Monstruo, de Hirokazu Kore-eda

Haciendo trampas al solitario

MonstruoLos grandes festivales de cine internacionales, como Cannes o Venecia, han supuesto históricamente una plataforma clave para la introducción y promoción de la producción nipona en occidente a lo largo de la historia del cine, contribuyendo significativamente a la apreciación y difusión de las películas japonesas en todo el mundo. Aún con la aparente hiperconectividad de la sociedad contemporánea, estos festivales siguen resultando una pieza clave en el filtrado y selección del cine de todo tipo de geografías no occidentales; jugando por tanto un papel clave en el establecimiento del canon que decide qué autores deben ser los destacados en cada momento. En los últimos años, el cupo de cine japonés ha sido cubierto de manera recurrente por directores como Naomi Kawase, Ryusuke Hamaguchi o Hirokazu Kore-eda, haciendo que en ocasiones nos preguntemos si el circuito festivalero quizás haya pervertido la teoría de autor para devenir meramente en una plataforma comercial paralela con productos prefabricados para su consumo por parte de un público supuestamente japonófilo.

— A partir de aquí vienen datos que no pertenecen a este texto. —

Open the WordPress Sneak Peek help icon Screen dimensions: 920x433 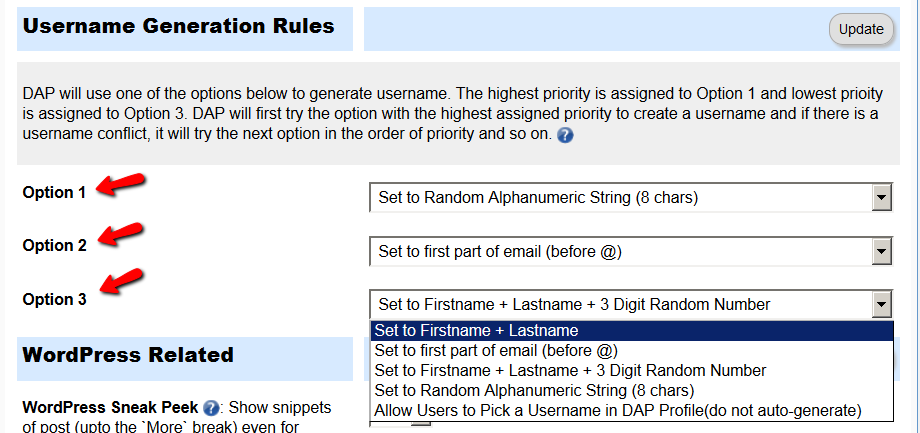[211, 408]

Desafortunadamente, Kore-eda representa un caso paradigmático al haber ido ganando notoriedad comercial de manera directamente proporcional a su presencia en festivales —desde su primera aparición en el Festival de Cannes de 2004 con Nadie sabe hasta llegar a ganar la Palma de Oro en la edición de 2018 gracias a Un asunto de familia— mientras la calidad de sus trabajos iba deteriorándose en paralelo. Sus últimos largometrajes —tanto la ya citada Un asunto de familia como incluso de manera más pronunciada Broker (2022)— juegan con posicionamientos morales cuestionables, que podrían llegar a considerarse subversivos e incluso interesantes si no estuvieran cubiertos de una mirada en demasía tendenciosa y melodramática. El film que hoy nos ocupa, Monstruo (2023), también recibía este mismo año el beneplácito de Cannes al otorgarle el premio al Mejor guion del certamen, cosechando críticas que hacían pensar en la vuelta de un Kore-eda más ambiguo y sutil.

Monstruo

Monstruo se presenta como un relato narrado desde tres puntos de vista sucesivos, donde cada iteración desvela al espectador una versión distinta sobre los mismos hechos. Al igual que ya homenajeó a Yasujiro Ozu con Still Walking (2008), Kore-eda parece aquí reverenciar a otro de los grandes directores del cine nipón con una estructura que remite al clásico Rashomon (1950) de Akira Kurosawa. Sin embargo, a diferencia del citado título, las dos primeras vueltas a la historia de Monstruo se sienten deliberadamente tramposas y sesgadas. Resulta demasiado evidente que el director está jugando con el espectador, donde el montaje de algunas secuencias se percibe como claramente artificioso y confuso, con algunos giros dramáticos engañosos, que rompen el ritmo al descubrirse como irrelevantes para el transcurso del resto de los acontecimientos. La excusa para la utilización de este dispositivo se intuye tras el título de la cinta y se confirma durante la tercera parte, donde un punto de vista más objetivo destapa lo realmente sucedido. Dicho recurso se antoja como innecesario, pues el truco hubiera funcionado de igual forma con un andamiaje más honesto, pues el subrayado sobre el engaño funciona en su contra, al sugerir una falta de confianza del director en la fuerza de su propia historia.

Esta aproximación realmente sorprende, pues en segundo plano hay un conjunto de elementos verdaderamente interesantes en la propuesta. Están ahí las preocupaciones habituales del autor: la reivindicación de modelos de familias no tradicionales en una sociedad fuertemente machista así como una feroz crítica a la obsesión japonesa por el mantenimiento del status quo como valor fundamental por encima del cuestionamiento de cualquier problema más profundo. Por eso decepciona cuando la resolución de algunas subtramas queda aparcada ante la revelación del misterio central, sintiéndose sus personajes secundarios como meros instrumentos al servicio de la maquinaria melodramática principal. Eso sí, el despliegue visual sobre todo del último tramo resulta exuberante y acogedor, con un preciosismo muy característico del cine nipón y del que Kore-eda es claramente heredero. Aun así, cuando llega de nuevo la decisión sobre cómo enfocar la conclusión de la historia, resurgen las señales de un mayor interés por el efectismo que por explorar en profundidad los temas planteados. Rescatando la misma solución empleada por Aronofsky para salir del atolladero este mismo año con La ballena (2022), Monstruo concluye con un fundido en blanco acompañado de un subrayado musical melodramático. Sobran más comparaciones.